For awhile, I did experimented with using ChatGPT to write out a first draft of an idea for this blog. Even if it was just a little something that could get me going and get me started with researching and writing my own words. It felt like a genie in a bottle I could use to do all the hard stuff for me (a.k.a., actually do all the writing so I wouldn’t have to deal with it).
But very early on, it was clear there was a problem: the written content created by large language models lacked any sort of real voice, substance, or character. It all felt drearily hollow. And it only got in the way of the goals I was try to accomplish. I tried spending time to get the prompts just right so a valid first draft could be generated. No luck. I tried taking the dull first drafts and sprucing them up, making them my own with my own voice and my own words. Still, it wasn’t what I wanted.
Ultimately, I decided, if I do indeed want to become a better writer, I needed to start writing, not prompt engineer my way to something that’s half baked, completely hollow, and unsatisfying.
And I believe the same could be said of code generated by ChatGPT: while much of the code may be correct, I’ve personally found it to be unimaginative, brittle, riddled with bugs, difficult to mold in new ways and, in the end, not very useful beyond a certain scale. But, more metaphysically, code written by ChatGPT lacks the intangible art and joy of writing code. There’s something really wonderful about a well thought out and beautifully designed piece of code. And it’s extremely satisfying when you get to see that perfectly crafted software working in the real world. And much like ChatGPT’s writing, generated code lacks that depth, joy, character, and substance that makes for a really incredible piece of software.
This is the folly of ChatGPT: using it in a creative venture only yields the hollow average of all of its parts.
A very, very basic understanding of how large language models work is essential to understand this idea and why output from these models can be so hollow (albeit impressive): these large language models are essentially really complex and sophisticated auto complete engines. They use the inputs of billions and billions of lines of text to come up with the most likely “next” word and/or phrase. It does not have an inherent imagination. It cannot be innately creative. It is, behind it’s god like smoke and mirrors, regurgitating things from its inputs and, at times, making guesses as to the most likely next thing to generate based upon those inputs.

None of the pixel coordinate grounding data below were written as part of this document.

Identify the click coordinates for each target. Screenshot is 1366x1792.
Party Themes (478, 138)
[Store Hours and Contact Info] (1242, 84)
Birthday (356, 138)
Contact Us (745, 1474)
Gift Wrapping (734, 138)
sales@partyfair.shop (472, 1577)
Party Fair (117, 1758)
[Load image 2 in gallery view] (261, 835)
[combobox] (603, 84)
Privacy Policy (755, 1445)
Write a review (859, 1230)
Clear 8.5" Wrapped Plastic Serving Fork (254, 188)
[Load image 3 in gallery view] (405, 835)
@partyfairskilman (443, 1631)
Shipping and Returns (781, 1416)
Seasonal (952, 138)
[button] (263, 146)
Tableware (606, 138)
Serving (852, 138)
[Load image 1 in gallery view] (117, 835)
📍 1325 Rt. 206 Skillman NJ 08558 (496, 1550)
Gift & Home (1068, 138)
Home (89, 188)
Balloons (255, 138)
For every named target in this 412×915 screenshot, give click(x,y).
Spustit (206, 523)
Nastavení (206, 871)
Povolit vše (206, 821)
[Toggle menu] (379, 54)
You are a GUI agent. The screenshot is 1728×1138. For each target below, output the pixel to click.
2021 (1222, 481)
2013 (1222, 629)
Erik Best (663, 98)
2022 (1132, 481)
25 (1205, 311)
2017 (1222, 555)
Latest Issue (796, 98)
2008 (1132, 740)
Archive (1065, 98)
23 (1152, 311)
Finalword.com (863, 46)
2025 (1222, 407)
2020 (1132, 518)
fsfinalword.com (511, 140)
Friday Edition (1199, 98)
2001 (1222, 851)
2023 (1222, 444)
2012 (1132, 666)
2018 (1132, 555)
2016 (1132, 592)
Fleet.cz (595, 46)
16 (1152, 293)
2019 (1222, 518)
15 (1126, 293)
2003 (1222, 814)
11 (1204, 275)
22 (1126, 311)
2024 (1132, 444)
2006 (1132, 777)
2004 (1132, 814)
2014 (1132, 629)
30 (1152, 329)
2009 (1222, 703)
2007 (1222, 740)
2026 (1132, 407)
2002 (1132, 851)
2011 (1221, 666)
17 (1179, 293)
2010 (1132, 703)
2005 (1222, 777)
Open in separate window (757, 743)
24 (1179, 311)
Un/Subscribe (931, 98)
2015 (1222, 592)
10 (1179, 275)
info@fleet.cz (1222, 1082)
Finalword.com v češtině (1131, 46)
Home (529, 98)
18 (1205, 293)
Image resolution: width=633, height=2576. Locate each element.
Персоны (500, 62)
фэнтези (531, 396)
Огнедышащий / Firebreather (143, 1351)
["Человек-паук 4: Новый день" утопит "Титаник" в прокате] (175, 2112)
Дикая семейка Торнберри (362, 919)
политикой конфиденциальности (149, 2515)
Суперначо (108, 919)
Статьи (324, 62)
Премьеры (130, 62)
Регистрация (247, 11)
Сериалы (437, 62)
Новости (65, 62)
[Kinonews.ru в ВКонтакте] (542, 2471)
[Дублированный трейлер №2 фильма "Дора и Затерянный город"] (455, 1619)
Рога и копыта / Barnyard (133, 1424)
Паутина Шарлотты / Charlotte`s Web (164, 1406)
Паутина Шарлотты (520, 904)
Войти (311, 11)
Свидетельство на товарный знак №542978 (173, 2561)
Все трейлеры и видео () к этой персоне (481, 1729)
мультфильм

And, when its inputs have wildly different quality and applicability, you’ll end up with a sort of “average” output that is the result of all of its parts but will appear in some senses “correct”. These outputs will impressively fulfill the prompt, but expecting imaginative, emergent, and nuanced output from a broad use AI will likely lead to disappointment.
This year, my goal is not to become an essay prompt engineer who gets large language models to spit out a good enough sounding written piece. My goal this year is to myself become a better writer. And again, to do that I need to write.
I’m reminded of a quote from a book I read about writing from one of the greats, Stephen King:
“Writing isn't about making money, getting famous, getting dates, getting laid, or making friends. In the end, it's about enriching the lives of those who will read your work, and enriching your own life, as well. It's about getting up, getting well, and getting over. Getting happy, okay? Getting happy.”
Stephen King, On Writing: A Memoir of the Craft
Sometimes, especially in tech, we are blinded by the ways our tools maximize productivity, forgetting to look past them to see our real goals. We adopt technologies so quickly that we forget to ask if we should adopt those technologies. I for one want to continue to sit in the joy of a well written piece of code. I want to develop these skills myself through hard work and grit. There are just some things I don’t want my tools to take away from me.
Upon contemplating all this, I eventually told my friend:
“No, I won’t be using ChatGPT for my writing”.